Carl Oglesby was president the year Mike Davis recruited me to join SDS at UCLA—1965. No sooner had I agreed to join than Mike told me I was president because he had to go and run the regional office downtown near USC—in for a dime—in for a dollar. That’s how I wound up going to the National Conference in Clear Lake, Iowa, where I heard Carl give the speech that opened my eyes to the real meaning of democracy—and made me more than simply a passive believer. Because he showed me what it meant—and didn’t just tell me. There was considerable pressure on him to stay on as president—even though it was supposed to be a one-year term.

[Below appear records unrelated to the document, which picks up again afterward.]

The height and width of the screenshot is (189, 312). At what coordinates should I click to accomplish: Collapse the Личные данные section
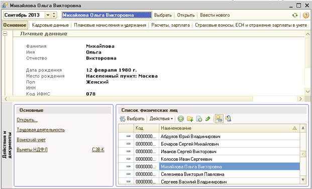[x=5, y=34]
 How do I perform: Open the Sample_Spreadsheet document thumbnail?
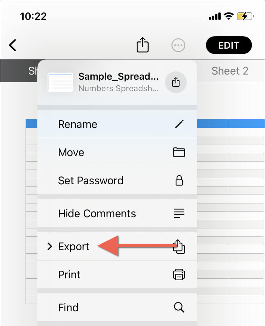tap(60, 82)
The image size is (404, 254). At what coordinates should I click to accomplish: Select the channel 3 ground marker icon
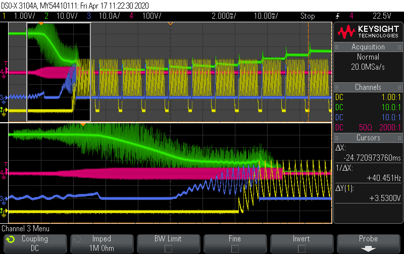point(4,98)
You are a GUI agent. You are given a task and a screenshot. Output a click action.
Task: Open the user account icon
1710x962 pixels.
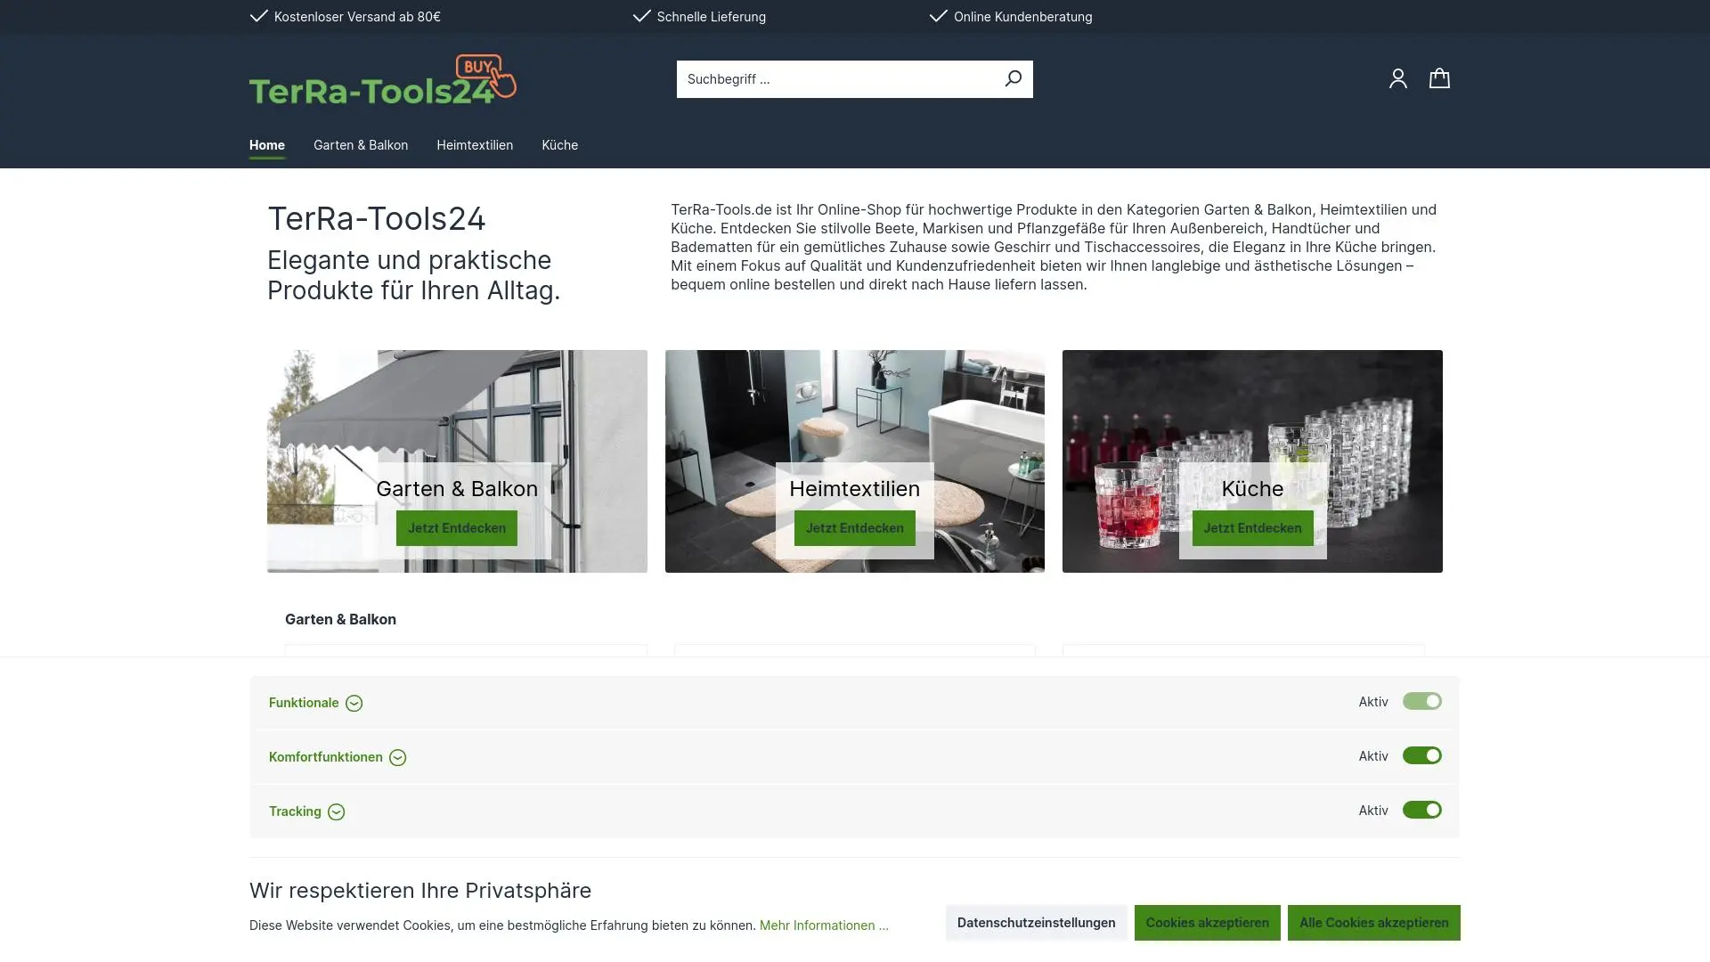(x=1397, y=78)
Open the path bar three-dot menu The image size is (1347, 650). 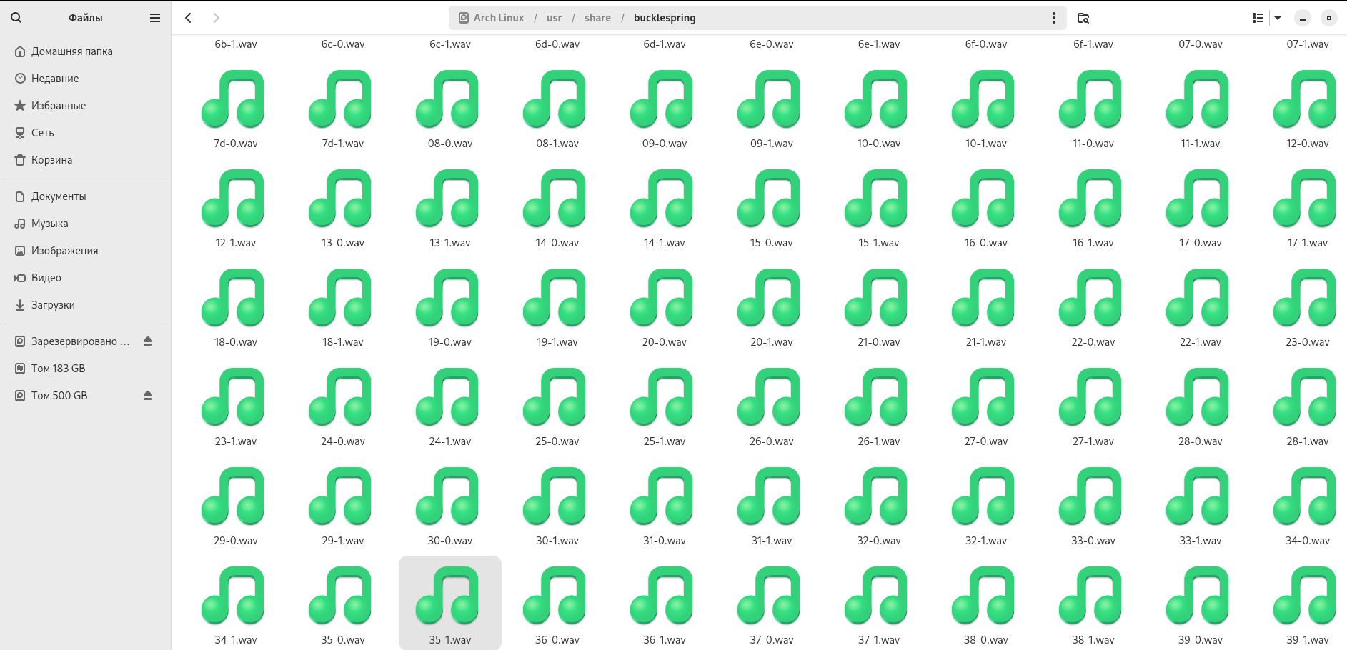click(1053, 18)
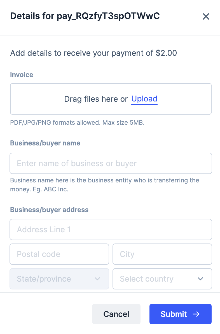Click the Business/buyer name input field
220x334 pixels.
pos(111,163)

Just as we were about to vote, Carl suddenly jumped up on an unoccupied table in the dining room and started to give his final talk as our president; he reached back to the founding of our Republic to put this in proper historical perspective: “George Washington was offered to be made ‘President for Life,’ after serving two terms. His farewell address to the country said that while he was honored by the gesture and sentiment it expressed, we had just fought a revolution to get rid of one king, and didn’t need to install another. With that he went back home to Mt. Vernon, Virginia.” That was Carl’s farewell to us, and to see him walk away from power made me respect him even more, and fall in love with history to understand the present in light of the past. As William Faulkner said in his 1948 Nobel Prize speech: “The past isn’t dead—it isn’t even past.”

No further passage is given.